- **DOCUMENT TEXT**:
Date & Time

  • October 10th 15:00 UTC/GMT - 11:00 ET

Dial-in

We will use the international conference call dial-in. Please follow directions below.

  • U.S.A/Canada toll free: 866-740-1260, participant code: 2257295
  • International toll free: http://www.readytalk.com/intl 
    • Use the above link and input 2257295 and the country you are calling from to get your country's toll-free dial in #
    • Once on the call, enter participant code 2257295

Agenda

 
Marianne Reed will moderate the October 10th call.
The meeting will focus on a discussion of strategies for determining the levels of support (Supported, Known, Unknown/Unsupported) in the DSpace bitstream format registry and possible implications for preservation.

Preparing for the call

If you can join the call, or are willing to comment on the topics submitted via the meeting page, please add your name, institution, and repository URL to the Call Attendees section below.

Meeting notes

Call focused on what we’re doing as a community with the DSpace file format registry. 

What are institutions doing with this registry? What do the ‘levels of support’ mean at your institution - what levels of preservation do these suggest for you? Are institutions modifying the registry that comes packaged with DSpace?

At University of Kansas (KU): as KU was preparing to submit their electronic theses and dissertations to the Digital Preservation Network (DPN), they found a lot of supplemental files that accompanied the primary PDF file. Prompted conversation about these supplemental files - found ~40 filetypes among the set. (Apart from ETDs: Also use GoogleRefine to pull out filetypes from bitstream metadata matched with format registry for items submitted in previous two weeks. Prompts opportunity to intervene in filetypes.) 

At University of Edinburgh: use registry essentially out of the box. Find it a bit clunky and suggest it could be made 'smarter' by making information about the formats more readily accessible and searchable. They bring information about the file extensions into a standalone team wiki page to make it more accessible. Will use PRONOM and DROID to automate and track. DSpace should be configured to check filename extensions when users upload and showing information about levels of support. Also encountered some messiness with need to record a MIMETYPE for each file format. Have developed largely manual systematic approaches to tracking filetypes for digital preservation and would like to see more of this built into DSpace. 

What is the history of this DSpace feature and intentions behind it or any ongoing work to develop it? (No one on the call knew this history.)

Georgetown has added JP2 to their registry but has otherwise not altered.

What are the distinctions between known/unknown/supported? Are institutions backing up 'supported' with official policy? Reed points to MIT's approach as exemplary.

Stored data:
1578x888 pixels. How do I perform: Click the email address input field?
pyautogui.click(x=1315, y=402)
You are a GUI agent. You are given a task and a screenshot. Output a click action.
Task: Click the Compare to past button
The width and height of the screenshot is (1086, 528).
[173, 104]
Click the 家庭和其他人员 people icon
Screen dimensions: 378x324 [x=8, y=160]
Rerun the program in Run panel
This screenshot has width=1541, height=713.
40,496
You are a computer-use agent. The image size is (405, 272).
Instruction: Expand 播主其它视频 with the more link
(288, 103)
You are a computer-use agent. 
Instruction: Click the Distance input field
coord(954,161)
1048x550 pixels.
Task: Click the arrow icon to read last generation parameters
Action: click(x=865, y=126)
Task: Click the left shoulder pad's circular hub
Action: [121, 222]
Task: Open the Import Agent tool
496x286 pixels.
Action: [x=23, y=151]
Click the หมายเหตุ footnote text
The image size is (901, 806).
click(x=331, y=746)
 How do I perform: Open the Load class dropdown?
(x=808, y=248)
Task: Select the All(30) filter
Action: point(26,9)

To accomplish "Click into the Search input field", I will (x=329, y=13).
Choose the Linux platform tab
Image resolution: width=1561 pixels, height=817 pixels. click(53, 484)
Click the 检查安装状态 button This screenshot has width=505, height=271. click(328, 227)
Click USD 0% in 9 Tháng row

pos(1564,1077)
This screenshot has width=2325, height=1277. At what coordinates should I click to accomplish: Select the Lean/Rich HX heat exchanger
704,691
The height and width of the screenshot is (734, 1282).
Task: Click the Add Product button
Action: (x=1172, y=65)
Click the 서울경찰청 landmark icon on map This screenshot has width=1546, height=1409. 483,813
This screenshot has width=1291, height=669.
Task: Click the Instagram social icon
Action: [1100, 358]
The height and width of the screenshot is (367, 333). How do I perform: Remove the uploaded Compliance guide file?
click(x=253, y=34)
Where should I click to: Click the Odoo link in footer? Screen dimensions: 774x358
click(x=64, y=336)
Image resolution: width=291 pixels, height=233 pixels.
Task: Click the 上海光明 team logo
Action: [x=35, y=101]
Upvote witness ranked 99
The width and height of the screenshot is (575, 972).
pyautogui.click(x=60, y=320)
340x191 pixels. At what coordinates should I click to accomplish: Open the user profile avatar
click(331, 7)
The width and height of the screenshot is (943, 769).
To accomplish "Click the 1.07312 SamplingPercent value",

- **STATED PROBLEM A**: Reproduce word for word the stretch of the DSpace call page from "Meeting notes" through "packaged with DSpace?".
- **STATED PROBLEM B**: According to the DSpace call page, which format has Georgetown added to its registry?

- **RIGHT ANSWER A**:
Meeting notes

Call focused on what we’re doing as a community with the DSpace file format registry. 

What are institutions doing with this registry? What do the ‘levels of support’ mean at your institution - what levels of preservation do these suggest for you? Are institutions modifying the registry that comes packaged with DSpace?

- **RIGHT ANSWER B**: JP2